Le déclin des insectes : trente années d’inactions gouvernementales ? Un article paru aujourd’hui dans la revue Ecology & Evolution dresse un état du difficile combat de conservation de cette biodiversité souvent méconnue du grand public. Les 30 dernières années de politique internationale ont produit au moins 32 rapports, analyses et traités visant à mettre en œuvre des objectifs de conservation de la biodiversité. Sans grands résultats pour le moment. Et concernant les Insectes, les auteurs de cet article dressent un bilan global tout aussi pessimiste.
Le déclin de la biodiversité entomologique a certes fait débat. Mais il apparaît désormais un consensus scientifique solide autour du déclin actuel des Invertébrés. Quelles en sont les causes ? Multifactorielles, mais toutes reliées selon les auteurs à une surexploitation économique de l’environnement. Les Insectes sont donc les innombrables victimes d’une exploitation excessive des écosystèmes : destruction d’habitats, pesticides et pollutions diverses, changement climatique, introduction d’espèces envahissantes, etc … Toutes ces causes agissent en synergie négative.
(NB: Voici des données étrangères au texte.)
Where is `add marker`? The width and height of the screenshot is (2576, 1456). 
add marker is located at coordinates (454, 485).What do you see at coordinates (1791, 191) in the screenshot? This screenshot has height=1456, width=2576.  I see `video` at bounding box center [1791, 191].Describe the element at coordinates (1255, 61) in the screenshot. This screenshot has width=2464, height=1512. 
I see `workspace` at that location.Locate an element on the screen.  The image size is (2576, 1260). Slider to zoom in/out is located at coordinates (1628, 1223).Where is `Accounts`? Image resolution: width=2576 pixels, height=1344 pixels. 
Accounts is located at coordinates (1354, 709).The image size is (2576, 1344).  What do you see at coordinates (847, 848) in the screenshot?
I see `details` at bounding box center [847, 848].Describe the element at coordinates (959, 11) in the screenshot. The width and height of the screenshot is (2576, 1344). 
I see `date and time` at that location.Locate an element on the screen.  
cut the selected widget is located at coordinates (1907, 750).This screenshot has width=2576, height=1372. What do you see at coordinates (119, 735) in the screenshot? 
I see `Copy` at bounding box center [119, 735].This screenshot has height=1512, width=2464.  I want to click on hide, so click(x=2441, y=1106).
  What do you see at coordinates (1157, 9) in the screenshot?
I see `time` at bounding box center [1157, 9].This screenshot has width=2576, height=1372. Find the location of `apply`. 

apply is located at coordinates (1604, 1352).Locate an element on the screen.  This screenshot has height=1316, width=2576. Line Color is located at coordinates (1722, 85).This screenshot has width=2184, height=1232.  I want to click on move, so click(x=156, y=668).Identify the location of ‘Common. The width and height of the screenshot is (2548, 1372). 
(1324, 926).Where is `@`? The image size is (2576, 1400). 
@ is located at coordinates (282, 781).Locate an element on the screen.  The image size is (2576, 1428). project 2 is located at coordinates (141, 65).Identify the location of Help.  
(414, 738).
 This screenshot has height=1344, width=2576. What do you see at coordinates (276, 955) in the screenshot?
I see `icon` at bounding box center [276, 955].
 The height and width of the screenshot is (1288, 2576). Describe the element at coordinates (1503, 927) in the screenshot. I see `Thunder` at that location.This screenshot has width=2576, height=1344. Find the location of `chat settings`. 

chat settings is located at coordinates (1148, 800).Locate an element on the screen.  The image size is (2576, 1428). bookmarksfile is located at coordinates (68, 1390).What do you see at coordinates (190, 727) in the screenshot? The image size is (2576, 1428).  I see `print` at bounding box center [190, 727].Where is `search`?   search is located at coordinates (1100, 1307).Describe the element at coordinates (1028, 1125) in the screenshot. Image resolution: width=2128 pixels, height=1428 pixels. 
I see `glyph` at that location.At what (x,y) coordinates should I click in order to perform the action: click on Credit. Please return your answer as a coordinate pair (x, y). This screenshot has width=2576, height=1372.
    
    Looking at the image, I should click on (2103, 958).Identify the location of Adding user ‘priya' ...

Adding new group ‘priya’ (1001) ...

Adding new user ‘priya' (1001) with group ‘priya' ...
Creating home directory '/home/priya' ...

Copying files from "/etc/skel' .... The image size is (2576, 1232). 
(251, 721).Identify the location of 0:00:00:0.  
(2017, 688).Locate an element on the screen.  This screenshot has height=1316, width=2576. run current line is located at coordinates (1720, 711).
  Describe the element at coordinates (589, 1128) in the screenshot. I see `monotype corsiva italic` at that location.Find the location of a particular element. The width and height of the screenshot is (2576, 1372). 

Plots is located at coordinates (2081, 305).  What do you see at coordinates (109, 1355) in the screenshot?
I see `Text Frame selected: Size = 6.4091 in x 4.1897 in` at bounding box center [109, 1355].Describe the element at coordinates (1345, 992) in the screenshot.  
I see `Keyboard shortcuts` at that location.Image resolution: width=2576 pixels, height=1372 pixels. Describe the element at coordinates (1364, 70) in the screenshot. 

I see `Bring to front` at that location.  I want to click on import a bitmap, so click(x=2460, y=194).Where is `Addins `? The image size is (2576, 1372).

Ici, nullement l’idée de hiérarchiser ces facteurs de déclin, ils sont tous préoccupants. Et le manque d’action politique en retour est effrayant. Pour ne citer que l’exemple des néonicotinoïdes, il suffit de les interdire pour que des politiques réclament leur retour. Et tant pis pour leur impact environnemental. En somme, le cauchemar de Rachel Carson n’a jamais cessé de hanter notre quotidien. Or le sujet soufre aussi de biais de sensibilisation du grand public. L’abeille mellifère est une superstar médiatique. Mais elle occulte tout un cortège d’espèces pollinisatrices menacées de disparition. Pire encore, le revers de médaille négatif de l’apiculture passe souvent sous silence. Au final, ces stars entomologiques ont un effet pervers sur la conservation de la biodiversité, accélérant parfois même leur déclin !
Ce n’est pas un seul Insecte qui maintient les interactions au sein des écosystèmes, mais toute une richesse spécifique complexe. Or voilà, ces petites bêtes « dégoûtent » lorsqu’elles ne sont pas tout simplement ignorées. L’insecte inspire au pire du mépris, au mieux de l’indifférence. Nous en venons à des paradoxes de conservation, comme les fameux « jardins-refuges à papillons » qui ne peuvent – et ne pourront jamais – accueillir toutes les espèces en déclin. Sinon favoriser certaines espèces aux biotopes naturels proches.
La sensibilisation du grand public est donc cruciale. Mais que peuvent les initiatives de science participative face à l’immobilisme politique ? Décennie après décennie, le déclin des Insectes pose la question de la résilience des écosystèmes. Jusqu’à quel point leur abondance peut-elle s’effondrer avant que des cascades trophiques n’apparaissent ? Nous savons que 75% de la macro-biodiversité repose sur ces interactions entre plantes, invertébrés pollinisateurs, herbivores et parasitoïdes. Si demain ce pilier central s’effondre, la cascade des déclins écosystémiques sera cataclysmique.
La conservation de la nature n’est pas la seule victime. Notre agriculture pourrait bien s’effondrer tout autant. Bien-sûr, nous pourrions parler d’alimentation à base de protéines d’Insectes, de techno-solutionnisme coûteux pour polliniser nos champs, et autres miroirs aux alouettes. Sans la nature, nos civilisations s’effondrent. Peut-être sommes-nous trop détachés de cette réalité pourtant triviale. Peut-être faudrait-il dépasser ce dualisme, replacer l’homme dans les cycles fonctionnels écologiques, comme le proposait la philosophe Val Plumwood. Le fameux bien-être du promeneur admirant un papillons voletant le long d’un chemin ne suffit pas. Notre froide énumération des services écosystémiques offerts par les Insectes ne doit pas non plus nous faire oublier l’essentiel.
Les Insectes représentent un pilier central de nos écosystèmes. Que leurs « rôles » dans la nature ne soient pas encore complètement élucidés devrait appeler à plus de modestie. Mais aussi inspirer plus de prudence à nos dirigeants. Qu’importe que les économistes puissent ou non chiffrer la valeur des services écosystémiques. Notre devoir moral est de veiller à préserver ces biodiversité, pour la pérennité de notre biosphère. A l’heure où l’IPBES publie, à l’image du GIEC, un rapport global majeur sur l’état de la biodiversité, le déclin des Insectes devrait constituer une priorité politique internationale. Il est urgent de penser la conservation de la nature de manière globale, systémique, et non de nous contenter de la sauvegarde des quelques stars entomologiques.